For a long time, we looked for this missing bread in the cosmic pantry, but we couldn't find it. We kept finding loaves that were too big, making us think the recipe was wrong.

The Big Discovery
In this new paper, a team of scientists (led by Hui Tong) looked at the latest batch of data from the LIGO, Virgo, and KAGRA gravitational wave detectors. Think of these detectors as ultra-sensitive microphones listening to the "thuds" of black holes crashing into each other.

They didn't just look at the biggest black holes in the crash (the "Primary" black hole); they also looked closely at the smaller partner (the "Secondary" black hole).

The "Missing Middle" Analogy
Imagine you are sorting a pile of marbles by size.

• The Primary Mass (The Big Marble): You see marbles of all sizes, from tiny to huge. There's no obvious gap.
• The Secondary Mass (The Small Marble): Suddenly, you notice something strange. There are no marbles between the size of a pea and a golf ball. There is a clear, empty space in the middle of your pile.

That empty space is the Pair-Instability Gap. The scientists found that while the "big" black holes in a pair can be any size, the "small" partner black holes strictly avoid that forbidden middle zone. It's like a cosmic bouncer who says, "You can be small, or you can be huge, but you cannot be in the middle."

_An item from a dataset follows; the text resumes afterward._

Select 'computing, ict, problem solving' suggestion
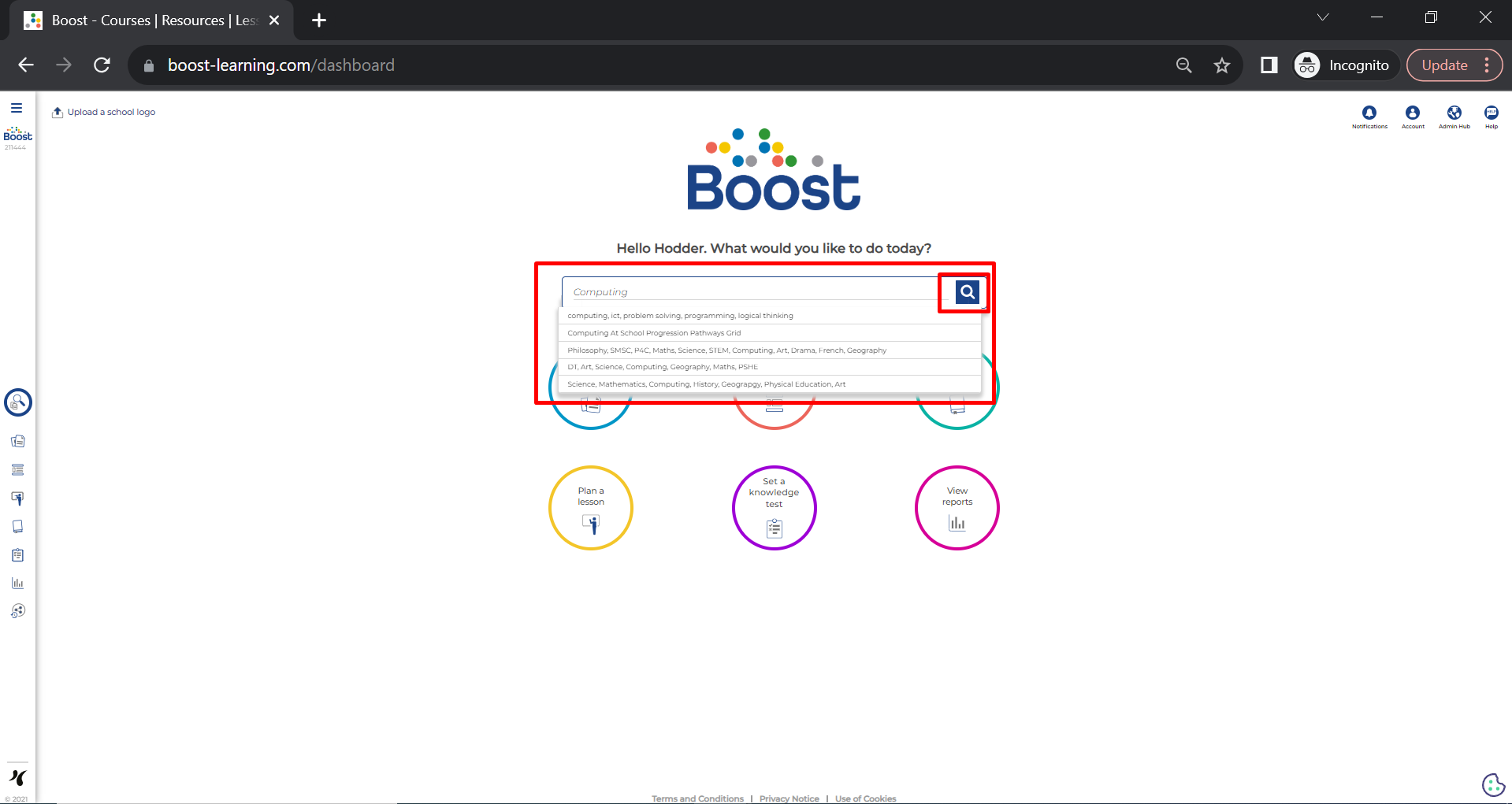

Why is the gap there? The "Recycled" Black Holes
If the gap exists, why do we still see black holes in that size range sometimes? The paper suggests these are "recycled" black holes.

Think of it like a video game:

1. Level 1 (Normal Stars): A star dies and becomes a black hole. This is a "Level 1" black hole. It follows the rules and stays out of the forbidden zone.
2. Level 2 (The Mergers): Two Level 1 black holes crash together. The result is a new, bigger black hole. This "Level 2" black hole is a "child" of a merger. Because it was built from two smaller pieces, it can end up in that forbidden middle zone where normal stars can't go.

The scientists found that the black holes in the forbidden zone are almost always the "Level 2" ones—the children of previous crashes. This explains why the gap is visible in the "smaller" partner (because the "big" partner is often the recycled one that jumped the gap).

The Spin Connection
To prove this theory, the scientists looked at how fast these black holes were spinning.

• Normal black holes spin slowly, like a lazy top.
• Recycled black holes (the ones that jumped the gap) should spin very fast, like a figure skater pulling in their arms, because they inherited the spin from their parents.

The data showed exactly this: The black holes in the forbidden zone were spinning much faster than the ones below it. This confirmed that the gap is real and that the "forbidden" black holes are indeed the recycled, "Level 2" champions.

Why Does This Matter?
This discovery is like finding a missing page in the universe's instruction manual.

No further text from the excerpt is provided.